My public library is offerring me access to this.
Spanish, French, Italian, German and English.
Anybody have any experience with this?
My public library is offerring me access to this.
Spanish, French, Italian, German and English.
Anybody have any experience with this?
A little bit with Korean. My sister had some luck with Arabic, I didn’t find it so appealing.
I’ve been wondering for quite some time about how well the Rosetta Stone system works. I’ve considered it myself to brush up on my German and possibly learn French. I’ll be interested to see if anyone from this site has had much success with it.
I get it free from my library, too, but I find that it is just so boring I can’t do it. I know some people swear by it, and we all learn differently, but I just didn’t feel it was worth the effort.
My personal opinion is that it sucks. A lot.
lol!
Of course I suppose you wouldn’t have any other kind of opinion than a personal one though, would you? (Sorry, my English teacher used to blast me on that one all the time!)
Kopio, you have pointed it out. If you have not realized already (it´s sarcasm) this guy hasn´t got any other collaboration or consideration towards any other Textkitten that “advising” Mingshey to give up learning a language, and such other things. I wonder if it is rational. He is at a Classics forum!
I had a go at the latin version and I concur with the others. It moves ahead so very slowly, that I wonder to whom it is geared. But perhaps the modern language versions are better in this respect?
For learning modern languages I recommend to you the “Pimsleur” series, with which I’ve had much success. Perhaps your public library is offering it aswell?
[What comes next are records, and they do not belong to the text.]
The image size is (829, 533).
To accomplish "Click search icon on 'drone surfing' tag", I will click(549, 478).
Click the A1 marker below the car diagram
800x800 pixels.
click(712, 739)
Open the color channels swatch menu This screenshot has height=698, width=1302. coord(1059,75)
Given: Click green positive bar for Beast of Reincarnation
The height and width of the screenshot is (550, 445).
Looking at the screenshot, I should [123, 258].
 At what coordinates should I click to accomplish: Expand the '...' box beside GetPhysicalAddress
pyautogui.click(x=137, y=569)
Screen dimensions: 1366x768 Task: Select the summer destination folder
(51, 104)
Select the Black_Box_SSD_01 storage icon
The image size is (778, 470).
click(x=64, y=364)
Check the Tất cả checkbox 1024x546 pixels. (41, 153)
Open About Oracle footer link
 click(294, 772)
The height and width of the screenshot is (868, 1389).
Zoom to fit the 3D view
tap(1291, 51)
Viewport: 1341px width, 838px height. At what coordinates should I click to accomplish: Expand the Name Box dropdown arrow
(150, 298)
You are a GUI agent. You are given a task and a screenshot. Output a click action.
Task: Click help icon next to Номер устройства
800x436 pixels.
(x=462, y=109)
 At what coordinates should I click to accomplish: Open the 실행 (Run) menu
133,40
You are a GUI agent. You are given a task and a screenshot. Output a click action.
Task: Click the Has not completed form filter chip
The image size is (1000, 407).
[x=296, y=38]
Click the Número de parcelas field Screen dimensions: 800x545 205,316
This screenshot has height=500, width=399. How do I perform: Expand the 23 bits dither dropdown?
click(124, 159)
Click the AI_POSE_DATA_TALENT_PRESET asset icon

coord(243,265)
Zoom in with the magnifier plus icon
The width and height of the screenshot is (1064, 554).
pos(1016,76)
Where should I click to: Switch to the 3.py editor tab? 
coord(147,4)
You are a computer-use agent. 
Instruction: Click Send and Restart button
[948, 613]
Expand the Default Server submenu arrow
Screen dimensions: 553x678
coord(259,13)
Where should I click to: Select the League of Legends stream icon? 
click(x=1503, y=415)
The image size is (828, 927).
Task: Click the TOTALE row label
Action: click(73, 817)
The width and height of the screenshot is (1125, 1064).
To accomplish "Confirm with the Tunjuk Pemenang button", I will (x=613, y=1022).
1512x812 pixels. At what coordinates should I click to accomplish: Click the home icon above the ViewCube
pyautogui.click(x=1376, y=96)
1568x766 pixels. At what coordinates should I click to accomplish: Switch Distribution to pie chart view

I tried that software in a couple of languages but found it somewhat boring. A succession of images and possible options gets tiresome in awhile. But I did learn a couple of words in Greek: σκυλος και αγο?ι Now Pimsleur is something apart: I have heard parts of the Japanese course and it even has interesting cultural tips (not to mention hilarious in some cases, like the one were two mothers were discussing which of their sons was the dumbest).
I’ll keep that in mind and try to keep you in the middle
I agree that Pimsleur is pretty good. I’ve been through all of their spanish series (I, II, III, Plus) and learned quite a lot (though it still doesn’t get you conversational). I’m currently going through Italian. I get these free through my library (both downloadable or on CD).
I personally myself don’t have a personal opinion on that.
The Chattanooga Library has a 30 dollar online library card that is available. (It is 20 if you are within so many miles, and free if you are there.) Find their site on Google, and call them and ask them to mail you an online card application. I did - had to send a copy of my driver’s license and the check - and my card got here in 3 days.
Anyway, with this 30.00 card you can access Rosetta Stone at home for one year. It is 30 languages that they offer.
We like it - but it is not all we are using.
I would caution anyone against buying the software. We did - paid about 200.00 for Latin 1, finished it, and was by then using the Chattanooga librarycard - so we went to sell it on eBay. Rosetta Stone stopped the auction - they stop ALL auctions - and say their software is a service that is NONTRANSFERRABLE and that you don’t really own it, so you can’t sell it.
They say all that is in the EULA but I don’t know as my son installed it. I’m sure it is - but there is a court case by the EFF over issues such as this. I hope the EFF wins. I have really bad ire towards them now. It seems a dishonest way to stifle competition for their new products.